New Jersey Lawmakers Move to Limit Self-Funding in the Small Group Market
Just across the river in New Jersey, the state legislature is moving quickly on a bill to significantly limit small employer access to stop-loss insurance related to self-funded or level-funded employee benefit plans. The New Jersey State Senate amended and advanced S.3270 on December 16, 2019. The legislation should be finalized in early 2020 and signed by Governor Murphy.
The bill would limit stop-loss coverage for small groups to policies with per-person specific stop-loss limits as follows: $40,000 for all stop-loss insurance policies written, issued, administered or renewed on or after January 1, 2020; $45,000 for all stop-loss insurance policies written, issued, administered or renewed on or after January 1, 2021; and $50,000 for all stop-loss insurance policies written, issued, administered or renewed on or after January 1, 2022. An aggregate attachment point could not be less than 150% of expected claims per plan year.
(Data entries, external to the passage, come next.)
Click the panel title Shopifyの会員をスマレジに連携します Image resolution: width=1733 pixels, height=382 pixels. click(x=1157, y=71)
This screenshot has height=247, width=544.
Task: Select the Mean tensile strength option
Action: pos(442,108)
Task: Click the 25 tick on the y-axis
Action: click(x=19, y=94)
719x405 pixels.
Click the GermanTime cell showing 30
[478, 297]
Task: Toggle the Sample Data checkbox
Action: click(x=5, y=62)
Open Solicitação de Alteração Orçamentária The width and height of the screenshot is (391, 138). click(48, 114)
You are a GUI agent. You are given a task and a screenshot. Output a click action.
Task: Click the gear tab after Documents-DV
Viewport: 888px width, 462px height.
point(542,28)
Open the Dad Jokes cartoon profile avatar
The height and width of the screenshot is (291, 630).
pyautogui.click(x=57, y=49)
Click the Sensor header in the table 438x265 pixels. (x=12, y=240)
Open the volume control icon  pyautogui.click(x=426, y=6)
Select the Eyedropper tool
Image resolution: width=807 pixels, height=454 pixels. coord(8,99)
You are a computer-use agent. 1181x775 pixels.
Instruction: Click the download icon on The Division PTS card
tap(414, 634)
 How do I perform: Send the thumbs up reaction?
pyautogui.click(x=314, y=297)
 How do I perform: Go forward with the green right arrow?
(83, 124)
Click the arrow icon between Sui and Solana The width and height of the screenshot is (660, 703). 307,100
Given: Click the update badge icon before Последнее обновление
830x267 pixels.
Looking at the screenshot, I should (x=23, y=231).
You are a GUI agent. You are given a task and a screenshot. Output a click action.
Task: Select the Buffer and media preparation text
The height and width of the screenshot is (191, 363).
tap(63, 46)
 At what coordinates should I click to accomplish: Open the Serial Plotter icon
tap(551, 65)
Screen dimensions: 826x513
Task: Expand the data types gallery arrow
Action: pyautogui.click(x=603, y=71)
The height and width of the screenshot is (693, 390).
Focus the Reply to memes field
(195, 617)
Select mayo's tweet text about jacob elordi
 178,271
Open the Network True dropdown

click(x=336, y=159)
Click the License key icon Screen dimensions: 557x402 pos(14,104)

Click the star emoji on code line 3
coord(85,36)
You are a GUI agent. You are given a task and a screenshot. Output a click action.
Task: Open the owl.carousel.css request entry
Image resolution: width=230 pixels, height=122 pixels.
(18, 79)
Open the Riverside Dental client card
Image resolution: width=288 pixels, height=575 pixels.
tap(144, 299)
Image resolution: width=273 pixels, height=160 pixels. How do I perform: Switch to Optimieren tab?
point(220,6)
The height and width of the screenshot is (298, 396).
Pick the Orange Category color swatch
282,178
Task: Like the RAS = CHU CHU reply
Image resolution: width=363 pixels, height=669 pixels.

Small group stop-loss carriers could not medically underwrite their coverage, and they would not be able to deny coverage to a small employer based on the health status of an employee or an eligible dependent. The bill provides an exception for small employer groups that are part of a multiple employer welfare arrangement. The New Jersey Association of Health Underwriters is monitoring this legislation closely but has remained neutral on the bill.
Congress Eliminates the Cadillac, HIT and Medical Device Taxes and Extends the PCORI Fee
Three controversial Affordable Care Act (ACA) taxes–the “Cadillac tax,” the “HIT tax,” and the medical device tax were all repealed by the end-of-year appropriations and tax bill, H.R. 1865. The Cadillac tax has never been in effect, and the medical device tax will end right now. However, the national health insurance premium tax on fully insured coverage, known as the HIT tax, will still be collected in 2020 and impact the current year’s premiums. But in 2021 on forward, the HIT tax will be gone! Repeal of the HIT and Cadillac taxes has been a policy priority for both GPAHU and NAHU for almost ten years. The Congressional Budget Office reports the repeal of these two taxes will save consumers nearly $350 billion, and it will also save employers from significant compliance costs.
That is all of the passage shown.